You can keep your chlorine-infused swimming pools and crowded ocean beaches. When in Cape Cod, I head for the kettle ponds, shimmering pools of water formed when huge blocks of ice melted at the end of the last Ice Age, leaving behind depressions that eventually filled with water.
In all, about a thousand kettle ponds pockmark the Cape, and if you love swimming as much as I do, they serve up the equivalent of an all-you-can-eat buffet.
Seven swimming holes to splash in around Austin
I’m visiting a friend who has a family home midway up the Cape this week, and as I always do when I visit, I’m making it a point to take a dip in as many kettle ponds as possible.

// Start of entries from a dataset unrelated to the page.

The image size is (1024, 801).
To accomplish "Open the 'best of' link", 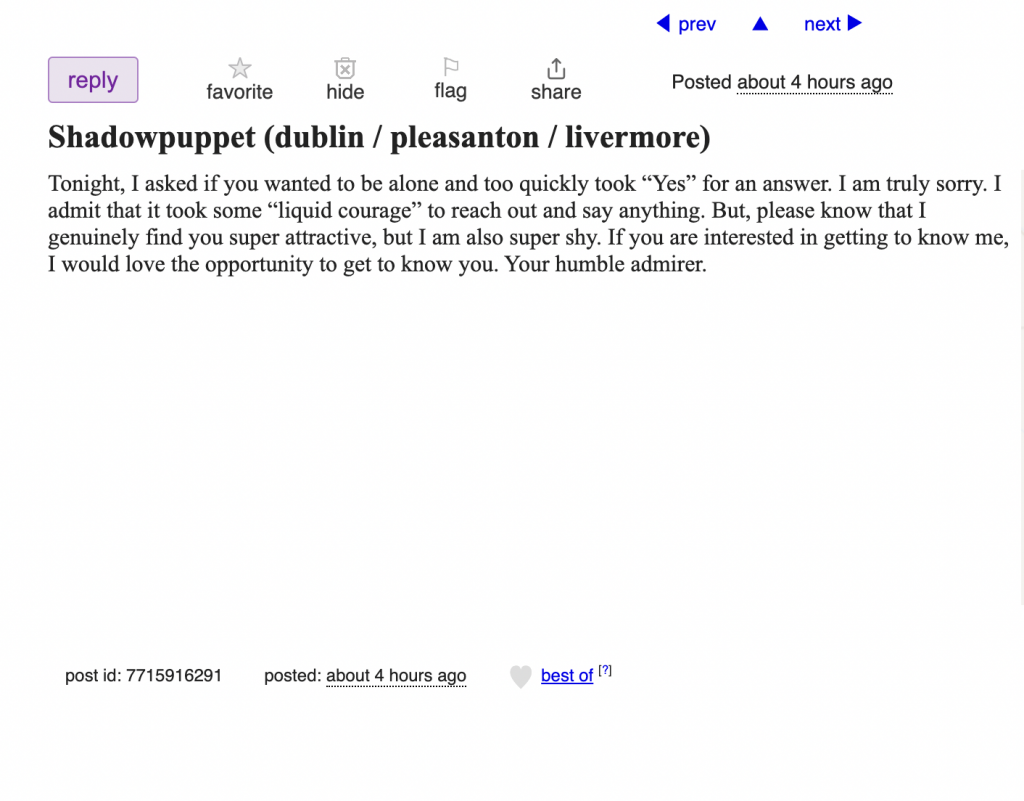I will [x=567, y=676].
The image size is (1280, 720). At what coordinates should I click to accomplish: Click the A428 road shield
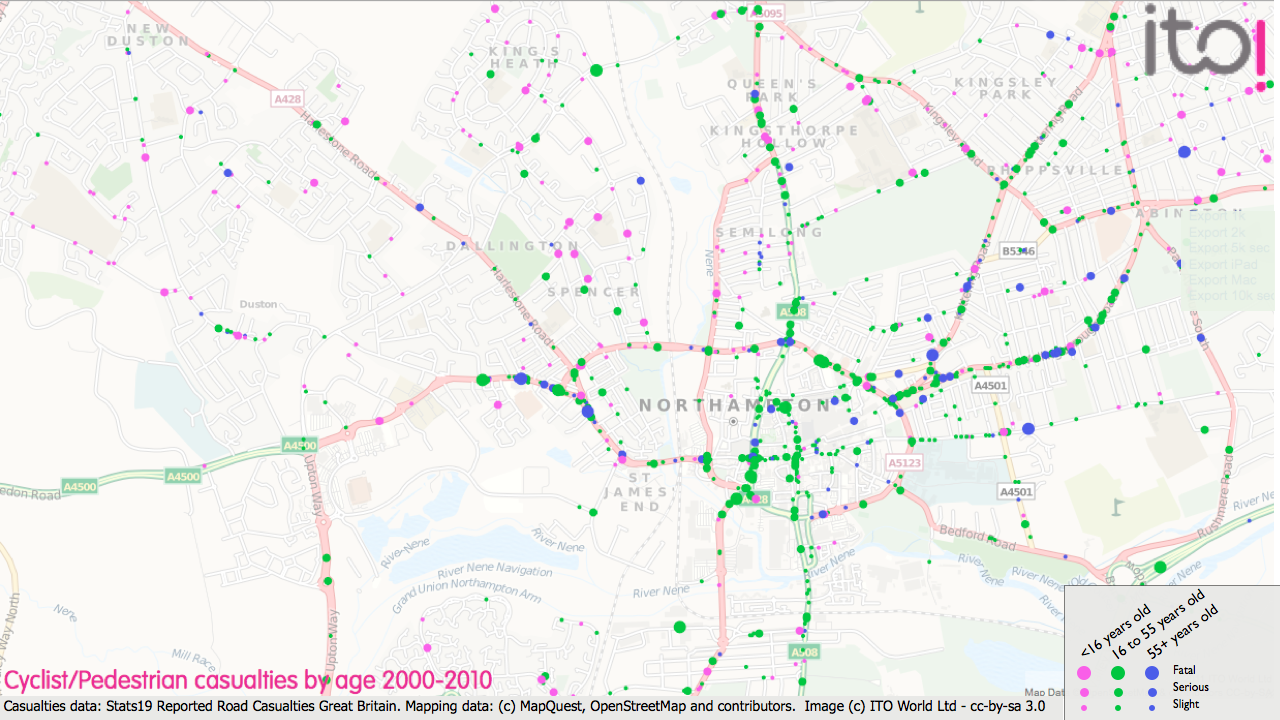click(x=287, y=99)
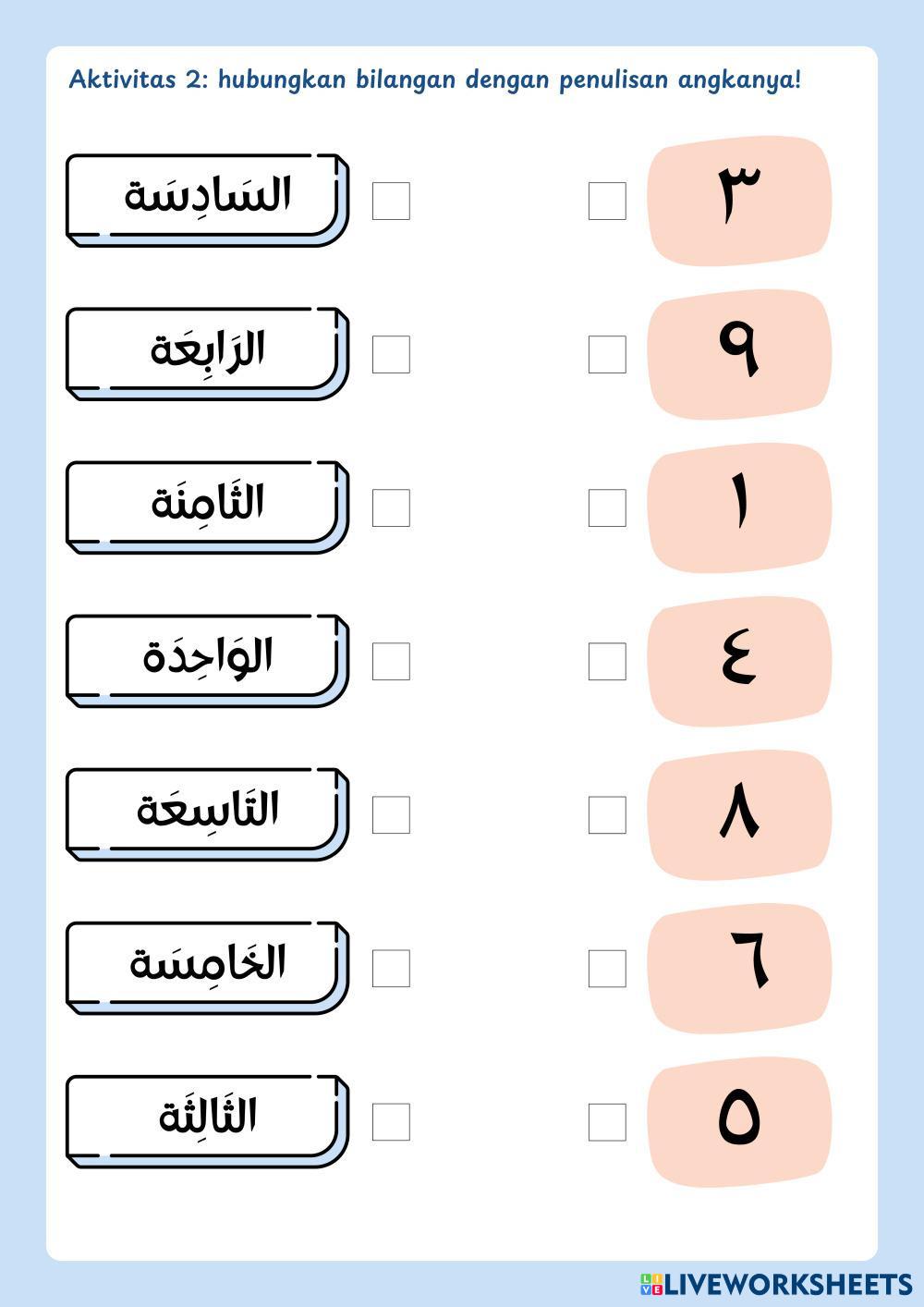Select the checkbox beside the word الواحدة

point(391,661)
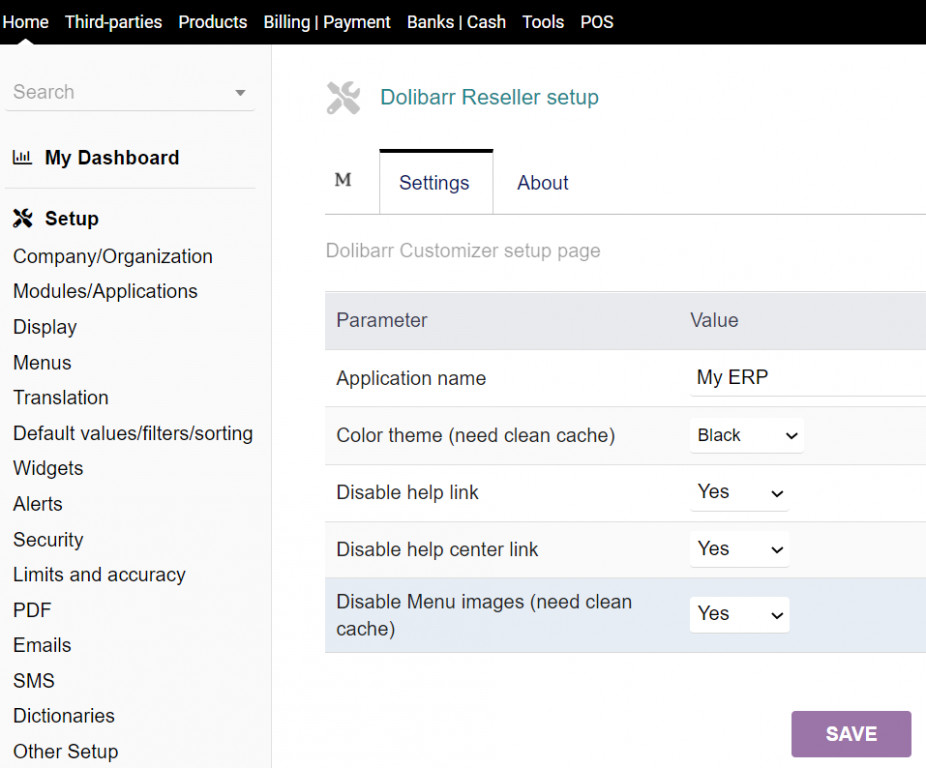926x768 pixels.
Task: Click the My Dashboard chart icon
Action: [x=22, y=158]
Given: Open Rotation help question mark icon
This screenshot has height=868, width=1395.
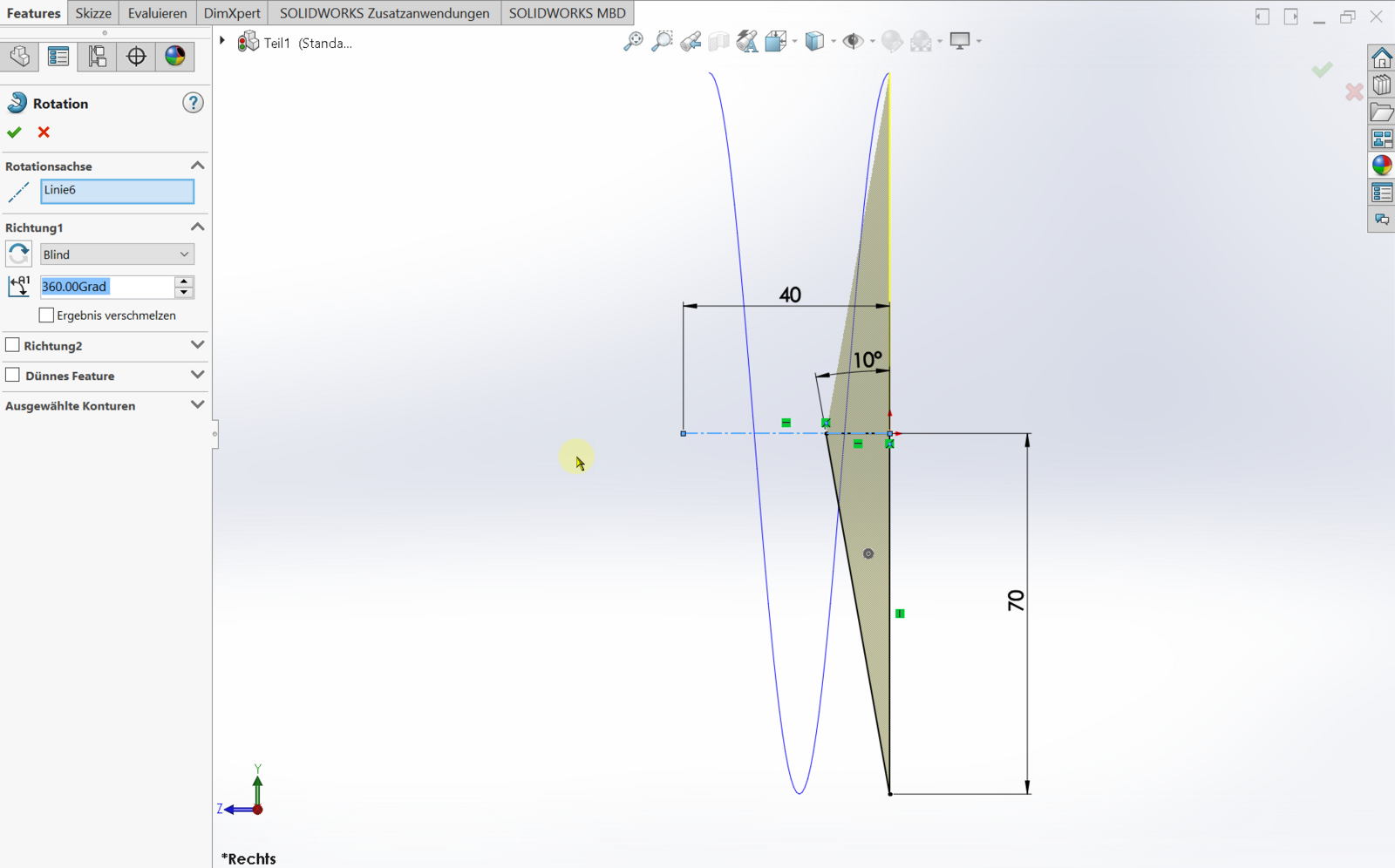Looking at the screenshot, I should pyautogui.click(x=193, y=103).
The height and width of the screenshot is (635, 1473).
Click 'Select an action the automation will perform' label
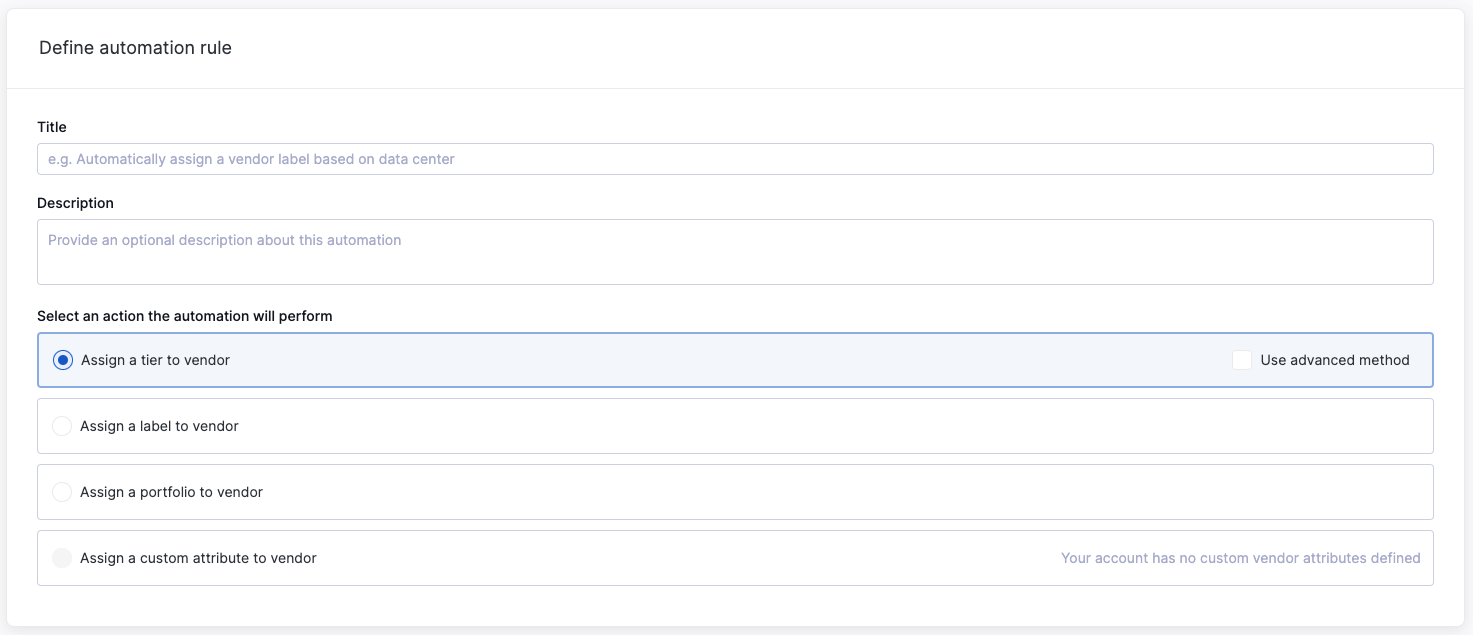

Kettle ponds make great swimming holes
If you prefer swimming in natural pools of water like I do, this is the stuff of dreams. It’s also nice to know that the burgeoning local population of great white sharks, drawn to Cape Cod by the exploding population of seals, never visits these inland ponds. (For the record, I’m a fan of sharks and scuba dive with them frequently. I just don’t like bobbing at the surface without gear on when they’re in the area.)
In the three days I’ve been here so far this year, I’ve swum in four ponds – Flax Pond, a circular, pine-lined oasis of tea-colored water where you might find a kid swinging off a rope swing tied to a tree but you won’t find crowds; Upper Mill Pond, where you can glide out to a pair of floating docks and take a breather; Slough Pond, which you can swim directly across on your way to investigate a kids’ camp on the other side; or my favorite, Sheep Pond, a hidden gem of a swimming hole with a peaceful lagoon and some overly-friendly ducks.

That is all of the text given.